MR. REYNOLDS:  Not so much that, but I think during the hearing, especially since this committee hasn’t been through everything, we have been going through the steps of the process and identifying where there are privacy issues in each step.  You would or wouldn’t want the physician, the patient, the pharmacist — where the privacy comes into play is the issue.

I think until you go through those pieces and decide something is in or out, a decision out of this committee could completely change one of the things that is in the regulation that talks about medication histories.  So all I’m saying is, we are about to change the way this information flows in the treating of patients.

DR. ROTHSTEIN:  In one sense, we don’t know what comes first, because I hear you saying that there are going to be privacy issues raised by all the specifics as we go through the  e-prescribing system.  On the other hand, the e-prescribing system is going to be affected by our overall decisions about privacy.

So maybe what we can do is start working at our November hearing about coming up with general principles, general considerations, what are the concerns, where are the points at which privacy may be breached and so forth, but I don’t know that we can get down to the level —

MR. REYNOLDS:  No, don’t misunderstand.  There are key points where it will be — if a patient opts out and you have got to make sure you have got a whole process set up that they can be opted all the way out if that is their case, and all the way out means pretty significant.  So I’m not saying we have got to dive through the weeds, but we do have to understand the flow of this information, and when they say no, how does no get affected, and can no get affected, and if it gets affected, did you just eliminate the physician’s ability to get the quality that we all agreed on was the whole reason this thing was going to happen.
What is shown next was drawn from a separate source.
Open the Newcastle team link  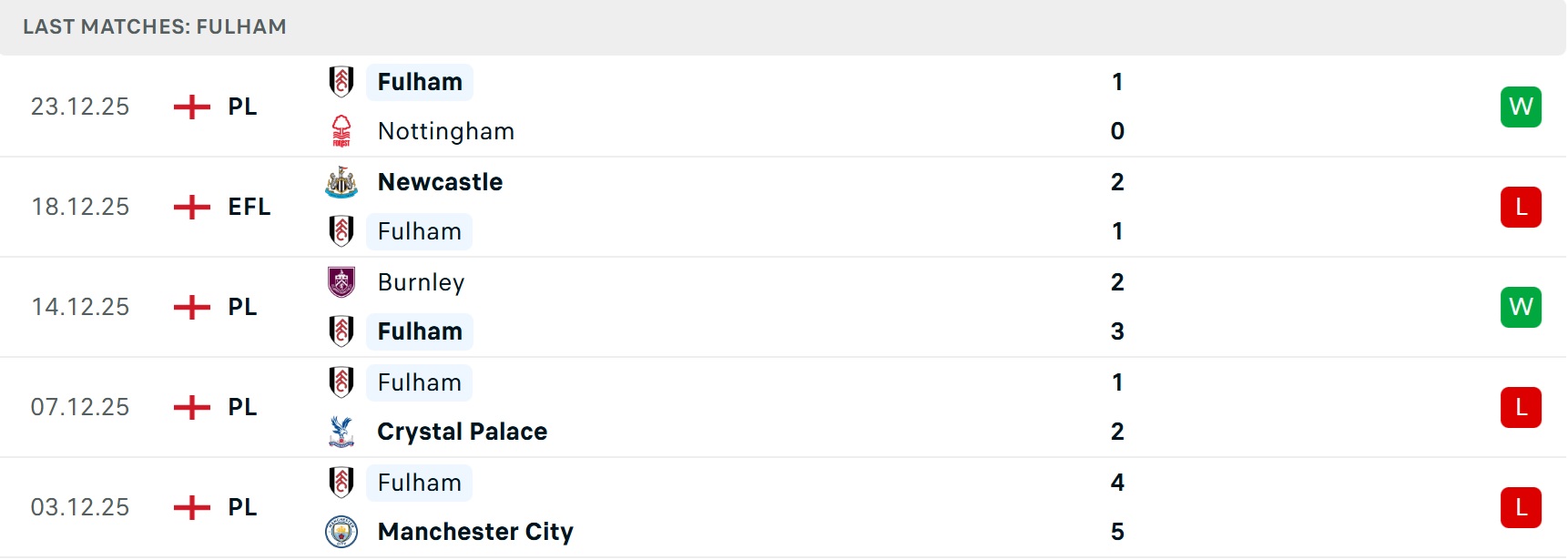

MR. BLAIR:  I’d like to make an initial suggestion for how you might set up the agenda.


MR. BLAIR:  For privacy issues related to e-prescribing.  The first entity I think we should hear from on that day is the CMS perspective on the privacy issues, the areas where they feel there are issues and the areas where they feel that they are taking action or defining the issues in a way to address whatever concerns they have identified.

So I think CMS should be the first on the agenda, identifying the concerns and what actions they are taking to address the concerns.

The second entity should be OCR, and what exposures they have identified in the MMA law for e-prescribing, that eight-page section of the law that identifies the program requirements and the basic functions that are there for e-prescribing from the OCR perspective.

I think the third thing on the agenda is that we should hear from outside privacy advocacy groups that are saying their perception of the privacy exposures in the MMA law, so that after we have heard from them as well, we will have heard from three entities.  After we have heard from those three entities, I think that the privacy subcommittee can then wind up discussing the exposures that have been identified and the proposed actions to address those exposures.  I think that will give you a good start.

DR. ROTHSTEIN:  I thank you.  I would add a couple to the list.  I think we need to hear from physicians, and we need to hear from pharmacists, and we probably need to hear from some of the software experts who are putting these systems together.  That might be very helpful to us.

DR. COHN:  And from some of the demonstration projects that are already out there.

DR. ROTHSTEIN:  Yes.  At this time, there is another meeting in here, the NHII is meeting, and so we need to wrap things up.  Is there anything else of pressing importance before tomorrow?  I think we are all set with our revised letter.  I thank all of you, and I apologize to John for running late.

DR. COHN:  I presume we will be looking at a January 2 next meeting?


(Whereupon, the meeting was adjourned at 4:37 p.m.)